Suntuk

Alright. I love writing alright. And then my language teacher gave us a writing assignment. Should be fun right? Well here’s mine:

Suntuk
Hari itu ketika ibu guru memberi tugas, hatiku bersorak. Menulis telah mejadi hobiku sejak pertama kali aku tahu menulis. Menulis saat aku senang, menulis saat aku sedih, menulis saat aku marah. Menulis dogeng, menulis puisi, menulis ocehan, bahkan sering ku tulis isi hatiku. Oh betapa senangnya aku, ditugaskan untuk melakukan sesuatu yang ku suka.

“Pengalaman”, jelas ibu guru. Menulis cerita tentang pengalamanku bukanlah suatu hal yang sulit. Pastilah tugas ini tidak akan membebaniku. Kan ku siapkan pena serta secarik kertas dan kata-kata kan mengalir dari pikiranku. Pengalamanku tertera dengan tinta, hitam dan putih. Tak sabar untuk saatnya ku akan memulai tugas ini.

Hari demi hari terlewatkan. Tak terasa tiba malam sebelum waktunya untuk mengumpulkan tugas Bahasa Indonesia. Ku tatap secarik kertas di hadapanku. Kosong, tak sepatah pun tertulis. Pena ku genggam erat, tapi tak setetes tinta berkurang dari tabungnya.  Aku berpikir untuk kesekian kalinya. Masakkan tidak ada pengalaman yang layak kutulis?

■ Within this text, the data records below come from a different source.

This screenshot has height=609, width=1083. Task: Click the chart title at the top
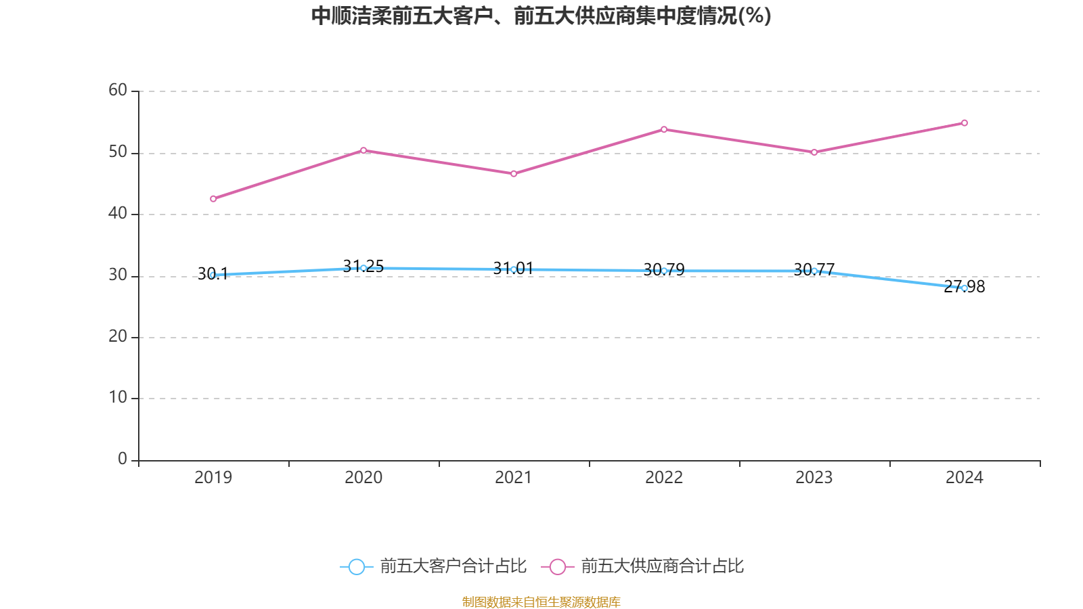click(541, 16)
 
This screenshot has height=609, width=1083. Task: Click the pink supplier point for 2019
click(213, 199)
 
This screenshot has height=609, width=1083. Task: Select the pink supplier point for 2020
click(363, 150)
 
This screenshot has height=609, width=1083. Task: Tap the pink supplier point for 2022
click(664, 129)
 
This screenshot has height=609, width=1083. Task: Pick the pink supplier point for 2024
click(965, 123)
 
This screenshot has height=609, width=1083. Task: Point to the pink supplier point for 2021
click(514, 174)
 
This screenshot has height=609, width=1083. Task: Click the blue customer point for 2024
click(965, 288)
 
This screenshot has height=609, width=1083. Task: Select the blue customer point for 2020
click(363, 268)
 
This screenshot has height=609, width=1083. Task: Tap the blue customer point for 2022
click(664, 271)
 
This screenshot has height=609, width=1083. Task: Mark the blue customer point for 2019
click(213, 275)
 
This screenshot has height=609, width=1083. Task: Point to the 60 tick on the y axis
click(118, 91)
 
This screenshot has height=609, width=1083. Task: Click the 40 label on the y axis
click(118, 214)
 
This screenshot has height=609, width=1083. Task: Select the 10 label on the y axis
click(118, 398)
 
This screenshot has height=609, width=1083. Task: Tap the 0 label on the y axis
click(123, 459)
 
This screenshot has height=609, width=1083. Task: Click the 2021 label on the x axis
click(514, 478)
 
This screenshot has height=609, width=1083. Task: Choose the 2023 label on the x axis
click(814, 478)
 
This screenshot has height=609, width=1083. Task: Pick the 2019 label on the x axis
click(213, 478)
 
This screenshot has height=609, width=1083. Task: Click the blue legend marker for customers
click(357, 566)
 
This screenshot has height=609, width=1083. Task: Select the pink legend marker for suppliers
click(558, 566)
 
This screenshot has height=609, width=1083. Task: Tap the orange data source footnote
click(541, 602)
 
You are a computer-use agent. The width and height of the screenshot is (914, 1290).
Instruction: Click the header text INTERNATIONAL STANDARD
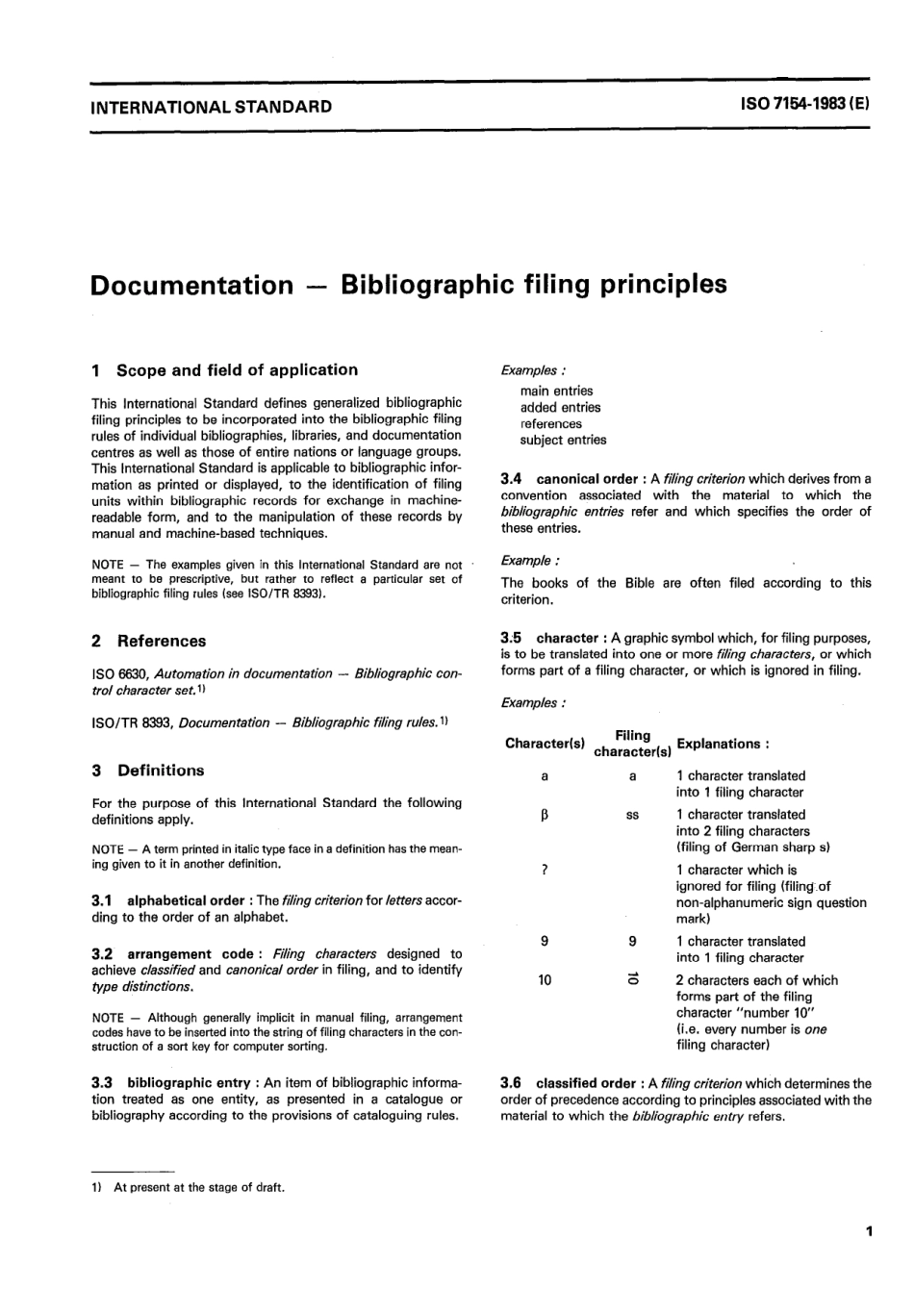point(211,107)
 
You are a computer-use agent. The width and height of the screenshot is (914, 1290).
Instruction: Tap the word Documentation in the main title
point(190,286)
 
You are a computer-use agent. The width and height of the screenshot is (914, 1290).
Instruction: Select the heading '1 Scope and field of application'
point(224,370)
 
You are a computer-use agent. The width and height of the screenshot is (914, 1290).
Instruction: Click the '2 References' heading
point(149,642)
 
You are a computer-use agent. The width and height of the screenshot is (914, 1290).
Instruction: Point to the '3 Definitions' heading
point(148,771)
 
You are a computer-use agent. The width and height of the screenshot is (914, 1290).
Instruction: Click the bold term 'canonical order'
point(587,479)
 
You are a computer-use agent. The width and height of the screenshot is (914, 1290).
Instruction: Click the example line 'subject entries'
point(564,441)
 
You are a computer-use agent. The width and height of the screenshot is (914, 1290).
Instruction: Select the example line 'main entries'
point(557,392)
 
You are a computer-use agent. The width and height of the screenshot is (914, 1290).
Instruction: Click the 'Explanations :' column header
point(723,744)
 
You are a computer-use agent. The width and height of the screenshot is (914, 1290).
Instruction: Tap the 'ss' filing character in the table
point(632,815)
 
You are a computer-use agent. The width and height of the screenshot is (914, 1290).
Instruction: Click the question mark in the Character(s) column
point(546,871)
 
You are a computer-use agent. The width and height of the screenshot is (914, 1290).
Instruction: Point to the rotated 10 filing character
point(632,980)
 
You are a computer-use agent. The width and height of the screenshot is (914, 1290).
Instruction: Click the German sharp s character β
point(546,815)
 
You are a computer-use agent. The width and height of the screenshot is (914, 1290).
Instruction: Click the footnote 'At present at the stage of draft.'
point(199,1188)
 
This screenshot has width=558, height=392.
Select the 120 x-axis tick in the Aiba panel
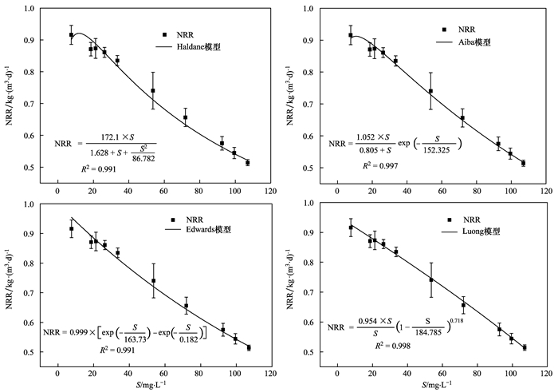click(x=544, y=192)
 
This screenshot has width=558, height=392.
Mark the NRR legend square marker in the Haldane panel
click(x=164, y=35)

Seketika semua kenangan masa laluku, pengalaman-pengalaman yang layak diceritakan, kebodohan-kebodohanku yang dapat menjadi bahan tawaan, hilang seketika. Pikiranku sunyi. Tak sepenggal memori yang tersisa. Jarum merah di arlojiku terus berlaju. Malam makin larut. Waktu tidak cukup.

Beginilah otakku. Saat guru sedang mengajar di kelas, timbullah keinginan untuk menulis. Menulis hal-hal tidak penting. Hal-hal yang buang-buang kertas saja. Tetapi saat-saat seperti ini, otakku tak pernah berfungsi dengan baik. Hanya sepenggal kisah saja yang kubutuhkan. Malahan kecemasan yang ku dapat. Kecemasan akan waktu yang berlaju begitu cepat. Kecemasan akan apa yang akan ku kumpul besok hari.

Ku habiskan waktu lebih lama lagi untuk mengingat kembali. Kehidupanku. Apakah aku pernah hidup? Mengapa tidak ada sehurufpun yang dapat kuceritakan? Lima belas tahun aku ada di dunia ini dan sekarang, hanya menceritakan satu pengalaman, ku tak tahu haru menulis apa. Kertas putih tak bernoda. Tinta hitam tidak nampak. Baiklah. Aku menyerah. Pikiranku suntuk.